> **AIM**:
Copy out the lines from the first one through the line holding "Looking at the screenshot, I should click(281, 162).", inclusive, character for character.

> **EXTRACTED DATA**:
Start

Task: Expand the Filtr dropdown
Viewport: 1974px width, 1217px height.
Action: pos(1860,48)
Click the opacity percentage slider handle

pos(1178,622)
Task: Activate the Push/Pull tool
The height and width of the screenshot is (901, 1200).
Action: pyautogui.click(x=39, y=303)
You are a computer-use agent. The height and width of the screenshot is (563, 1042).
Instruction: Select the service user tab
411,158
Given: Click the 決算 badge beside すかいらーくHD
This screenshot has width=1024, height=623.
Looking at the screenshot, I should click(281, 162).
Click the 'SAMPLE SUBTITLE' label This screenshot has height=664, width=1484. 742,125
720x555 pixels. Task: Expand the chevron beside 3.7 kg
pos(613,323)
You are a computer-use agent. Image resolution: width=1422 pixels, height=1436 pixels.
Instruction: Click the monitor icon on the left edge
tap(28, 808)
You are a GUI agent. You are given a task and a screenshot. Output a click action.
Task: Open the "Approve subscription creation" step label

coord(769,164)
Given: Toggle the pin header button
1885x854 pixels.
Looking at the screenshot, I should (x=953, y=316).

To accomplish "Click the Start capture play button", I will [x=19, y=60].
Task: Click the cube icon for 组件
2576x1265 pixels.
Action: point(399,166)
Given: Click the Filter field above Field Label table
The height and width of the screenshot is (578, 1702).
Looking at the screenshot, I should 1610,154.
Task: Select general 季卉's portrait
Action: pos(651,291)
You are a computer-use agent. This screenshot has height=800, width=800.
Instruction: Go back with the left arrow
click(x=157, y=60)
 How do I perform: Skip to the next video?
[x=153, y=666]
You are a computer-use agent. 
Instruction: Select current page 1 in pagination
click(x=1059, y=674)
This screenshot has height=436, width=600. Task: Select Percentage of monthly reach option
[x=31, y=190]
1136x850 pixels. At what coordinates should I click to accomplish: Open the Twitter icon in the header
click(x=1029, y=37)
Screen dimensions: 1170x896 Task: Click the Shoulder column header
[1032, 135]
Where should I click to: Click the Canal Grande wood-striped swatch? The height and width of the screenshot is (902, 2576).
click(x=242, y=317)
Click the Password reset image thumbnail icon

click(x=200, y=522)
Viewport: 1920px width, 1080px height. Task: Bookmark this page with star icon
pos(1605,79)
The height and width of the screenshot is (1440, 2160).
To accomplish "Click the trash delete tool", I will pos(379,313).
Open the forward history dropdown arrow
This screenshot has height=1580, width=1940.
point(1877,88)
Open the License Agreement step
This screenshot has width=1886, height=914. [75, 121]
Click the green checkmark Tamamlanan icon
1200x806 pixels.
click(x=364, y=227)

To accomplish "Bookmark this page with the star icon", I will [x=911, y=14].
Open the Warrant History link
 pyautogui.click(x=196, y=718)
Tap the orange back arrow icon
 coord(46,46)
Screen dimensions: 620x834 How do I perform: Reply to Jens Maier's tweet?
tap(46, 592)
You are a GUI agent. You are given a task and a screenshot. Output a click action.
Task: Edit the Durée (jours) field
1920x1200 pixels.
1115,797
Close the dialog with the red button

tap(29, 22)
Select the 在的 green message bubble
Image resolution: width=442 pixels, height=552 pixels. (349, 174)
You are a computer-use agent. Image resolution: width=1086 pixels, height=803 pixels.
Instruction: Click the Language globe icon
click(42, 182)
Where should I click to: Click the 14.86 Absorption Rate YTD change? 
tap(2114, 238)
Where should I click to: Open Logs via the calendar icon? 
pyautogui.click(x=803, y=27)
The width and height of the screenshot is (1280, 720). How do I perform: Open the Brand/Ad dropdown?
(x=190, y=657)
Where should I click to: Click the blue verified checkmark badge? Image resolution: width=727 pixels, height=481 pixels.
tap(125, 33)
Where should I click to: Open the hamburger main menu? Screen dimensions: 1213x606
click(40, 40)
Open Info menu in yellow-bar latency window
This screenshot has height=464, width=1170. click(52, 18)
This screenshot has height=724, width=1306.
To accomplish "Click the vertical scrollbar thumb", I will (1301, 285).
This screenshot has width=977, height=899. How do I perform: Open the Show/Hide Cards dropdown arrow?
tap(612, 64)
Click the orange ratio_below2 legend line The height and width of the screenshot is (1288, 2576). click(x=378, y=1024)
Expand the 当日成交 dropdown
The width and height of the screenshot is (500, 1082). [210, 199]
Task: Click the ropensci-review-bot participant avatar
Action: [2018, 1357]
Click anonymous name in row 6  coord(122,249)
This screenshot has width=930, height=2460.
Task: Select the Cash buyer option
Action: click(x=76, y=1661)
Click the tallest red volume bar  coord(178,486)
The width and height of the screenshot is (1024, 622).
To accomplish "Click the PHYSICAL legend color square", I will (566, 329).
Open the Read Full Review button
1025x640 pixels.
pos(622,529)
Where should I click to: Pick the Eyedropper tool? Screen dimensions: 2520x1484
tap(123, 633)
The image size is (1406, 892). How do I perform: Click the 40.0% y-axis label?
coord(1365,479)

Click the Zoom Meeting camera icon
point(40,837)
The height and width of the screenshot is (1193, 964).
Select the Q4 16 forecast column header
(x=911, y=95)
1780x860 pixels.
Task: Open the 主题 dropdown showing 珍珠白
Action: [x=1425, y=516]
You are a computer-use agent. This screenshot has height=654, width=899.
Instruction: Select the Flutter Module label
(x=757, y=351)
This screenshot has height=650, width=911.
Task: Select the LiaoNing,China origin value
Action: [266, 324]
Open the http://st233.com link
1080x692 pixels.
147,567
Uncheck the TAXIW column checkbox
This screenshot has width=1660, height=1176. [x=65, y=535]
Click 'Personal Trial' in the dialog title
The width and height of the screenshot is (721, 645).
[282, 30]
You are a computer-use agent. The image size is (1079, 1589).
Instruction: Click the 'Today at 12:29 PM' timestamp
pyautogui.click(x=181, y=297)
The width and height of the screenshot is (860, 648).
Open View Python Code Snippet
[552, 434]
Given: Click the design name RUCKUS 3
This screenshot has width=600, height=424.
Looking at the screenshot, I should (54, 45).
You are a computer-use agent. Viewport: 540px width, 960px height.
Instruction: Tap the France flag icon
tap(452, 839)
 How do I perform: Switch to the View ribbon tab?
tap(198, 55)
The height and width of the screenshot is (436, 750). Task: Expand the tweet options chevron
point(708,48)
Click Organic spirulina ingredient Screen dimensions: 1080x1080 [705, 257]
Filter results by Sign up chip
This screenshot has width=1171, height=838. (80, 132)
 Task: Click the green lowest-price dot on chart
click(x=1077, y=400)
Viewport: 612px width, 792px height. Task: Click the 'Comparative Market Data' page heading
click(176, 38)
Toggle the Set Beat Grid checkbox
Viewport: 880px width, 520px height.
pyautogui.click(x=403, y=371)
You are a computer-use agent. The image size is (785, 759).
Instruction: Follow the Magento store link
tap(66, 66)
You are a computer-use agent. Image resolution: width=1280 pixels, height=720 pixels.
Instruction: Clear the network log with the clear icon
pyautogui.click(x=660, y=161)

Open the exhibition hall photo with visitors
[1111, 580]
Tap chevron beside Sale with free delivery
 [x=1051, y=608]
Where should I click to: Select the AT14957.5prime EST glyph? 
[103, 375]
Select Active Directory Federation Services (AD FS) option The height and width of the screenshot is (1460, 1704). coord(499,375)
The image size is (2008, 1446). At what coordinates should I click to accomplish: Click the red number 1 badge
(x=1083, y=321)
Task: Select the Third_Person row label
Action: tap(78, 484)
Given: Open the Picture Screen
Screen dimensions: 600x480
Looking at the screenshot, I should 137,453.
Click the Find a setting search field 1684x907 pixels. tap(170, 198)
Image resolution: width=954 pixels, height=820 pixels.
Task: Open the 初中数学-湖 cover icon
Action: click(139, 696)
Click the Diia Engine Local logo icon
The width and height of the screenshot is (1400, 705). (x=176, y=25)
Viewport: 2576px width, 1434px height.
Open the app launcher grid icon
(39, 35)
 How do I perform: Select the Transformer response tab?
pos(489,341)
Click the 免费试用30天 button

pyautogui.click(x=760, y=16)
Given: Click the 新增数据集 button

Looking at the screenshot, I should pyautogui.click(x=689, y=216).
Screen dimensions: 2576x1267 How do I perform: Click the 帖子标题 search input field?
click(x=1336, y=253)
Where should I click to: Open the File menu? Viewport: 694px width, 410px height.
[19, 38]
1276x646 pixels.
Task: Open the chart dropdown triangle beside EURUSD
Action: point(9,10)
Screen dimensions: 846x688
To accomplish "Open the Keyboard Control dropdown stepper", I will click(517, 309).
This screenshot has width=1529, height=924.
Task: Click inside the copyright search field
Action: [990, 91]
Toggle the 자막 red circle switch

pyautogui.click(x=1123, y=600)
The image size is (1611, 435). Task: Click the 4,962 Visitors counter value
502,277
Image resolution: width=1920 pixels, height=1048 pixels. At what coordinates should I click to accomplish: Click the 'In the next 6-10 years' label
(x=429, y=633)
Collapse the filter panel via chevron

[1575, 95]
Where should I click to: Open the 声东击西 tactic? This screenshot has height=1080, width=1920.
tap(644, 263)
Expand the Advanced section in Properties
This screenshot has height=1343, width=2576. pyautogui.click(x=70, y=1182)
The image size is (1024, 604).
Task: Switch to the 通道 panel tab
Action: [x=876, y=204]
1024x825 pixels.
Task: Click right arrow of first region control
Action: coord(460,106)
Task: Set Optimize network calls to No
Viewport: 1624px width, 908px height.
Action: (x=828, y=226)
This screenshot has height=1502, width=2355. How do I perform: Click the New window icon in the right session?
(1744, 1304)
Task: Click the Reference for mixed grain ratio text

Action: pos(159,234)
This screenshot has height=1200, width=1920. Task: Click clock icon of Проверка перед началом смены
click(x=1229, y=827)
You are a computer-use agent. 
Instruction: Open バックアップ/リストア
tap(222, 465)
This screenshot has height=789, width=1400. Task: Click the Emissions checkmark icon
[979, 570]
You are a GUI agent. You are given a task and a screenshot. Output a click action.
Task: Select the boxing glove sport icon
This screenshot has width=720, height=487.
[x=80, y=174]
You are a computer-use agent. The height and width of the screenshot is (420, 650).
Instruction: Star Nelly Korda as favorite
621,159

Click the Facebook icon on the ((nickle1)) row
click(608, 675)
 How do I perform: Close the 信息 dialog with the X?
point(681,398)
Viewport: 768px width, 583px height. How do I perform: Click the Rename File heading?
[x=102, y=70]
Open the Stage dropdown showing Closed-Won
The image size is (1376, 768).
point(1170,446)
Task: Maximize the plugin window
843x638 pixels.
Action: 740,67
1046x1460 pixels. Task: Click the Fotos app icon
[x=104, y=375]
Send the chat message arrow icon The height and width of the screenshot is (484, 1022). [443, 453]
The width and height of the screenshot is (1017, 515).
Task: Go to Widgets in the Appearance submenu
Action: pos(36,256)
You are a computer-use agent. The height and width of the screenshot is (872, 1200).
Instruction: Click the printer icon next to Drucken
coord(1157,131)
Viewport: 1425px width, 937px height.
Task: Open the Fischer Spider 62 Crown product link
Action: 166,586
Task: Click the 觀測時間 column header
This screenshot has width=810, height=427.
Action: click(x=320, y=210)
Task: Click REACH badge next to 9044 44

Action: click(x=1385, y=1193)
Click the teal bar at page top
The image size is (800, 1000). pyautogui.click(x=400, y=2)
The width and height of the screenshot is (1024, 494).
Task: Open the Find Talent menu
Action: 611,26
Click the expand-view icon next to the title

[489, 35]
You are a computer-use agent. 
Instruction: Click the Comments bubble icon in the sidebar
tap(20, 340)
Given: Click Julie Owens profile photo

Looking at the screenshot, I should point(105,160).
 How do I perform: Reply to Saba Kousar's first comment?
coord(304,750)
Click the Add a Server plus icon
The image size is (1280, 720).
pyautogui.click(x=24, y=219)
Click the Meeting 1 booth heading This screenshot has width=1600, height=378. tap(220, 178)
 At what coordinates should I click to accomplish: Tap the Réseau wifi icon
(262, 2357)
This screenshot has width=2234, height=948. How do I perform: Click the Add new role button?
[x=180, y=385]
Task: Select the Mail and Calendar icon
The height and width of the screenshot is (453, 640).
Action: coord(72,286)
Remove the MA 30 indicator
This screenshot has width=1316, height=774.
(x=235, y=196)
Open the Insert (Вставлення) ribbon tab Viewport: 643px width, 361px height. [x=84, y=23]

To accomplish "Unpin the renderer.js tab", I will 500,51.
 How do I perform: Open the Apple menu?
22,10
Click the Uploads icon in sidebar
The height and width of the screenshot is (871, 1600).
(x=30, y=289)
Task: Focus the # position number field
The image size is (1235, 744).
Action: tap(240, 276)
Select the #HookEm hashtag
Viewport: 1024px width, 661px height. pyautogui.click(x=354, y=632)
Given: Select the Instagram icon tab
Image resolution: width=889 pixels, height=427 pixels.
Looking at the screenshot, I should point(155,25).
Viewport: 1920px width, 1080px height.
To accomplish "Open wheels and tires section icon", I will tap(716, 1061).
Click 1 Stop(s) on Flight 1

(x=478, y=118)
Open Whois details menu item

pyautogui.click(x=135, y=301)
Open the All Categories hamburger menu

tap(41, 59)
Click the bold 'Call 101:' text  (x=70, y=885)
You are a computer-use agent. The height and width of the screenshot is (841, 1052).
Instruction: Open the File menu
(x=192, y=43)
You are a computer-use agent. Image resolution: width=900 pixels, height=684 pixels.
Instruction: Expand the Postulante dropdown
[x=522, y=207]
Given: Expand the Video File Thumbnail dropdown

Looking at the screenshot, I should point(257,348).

End

> **WRITTEN SOLUTION**:
Task: Expand the Filtr dropdown
Viewport: 1974px width, 1217px height.
Action: pos(1860,48)
Click the opacity percentage slider handle

pos(1178,622)
Task: Activate the Push/Pull tool
The height and width of the screenshot is (901, 1200).
Action: pyautogui.click(x=39, y=303)
You are a computer-use agent. The height and width of the screenshot is (563, 1042).
Instruction: Select the service user tab
411,158
Given: Click the 決算 badge beside すかいらーくHD
This screenshot has width=1024, height=623.
Looking at the screenshot, I should click(281, 162).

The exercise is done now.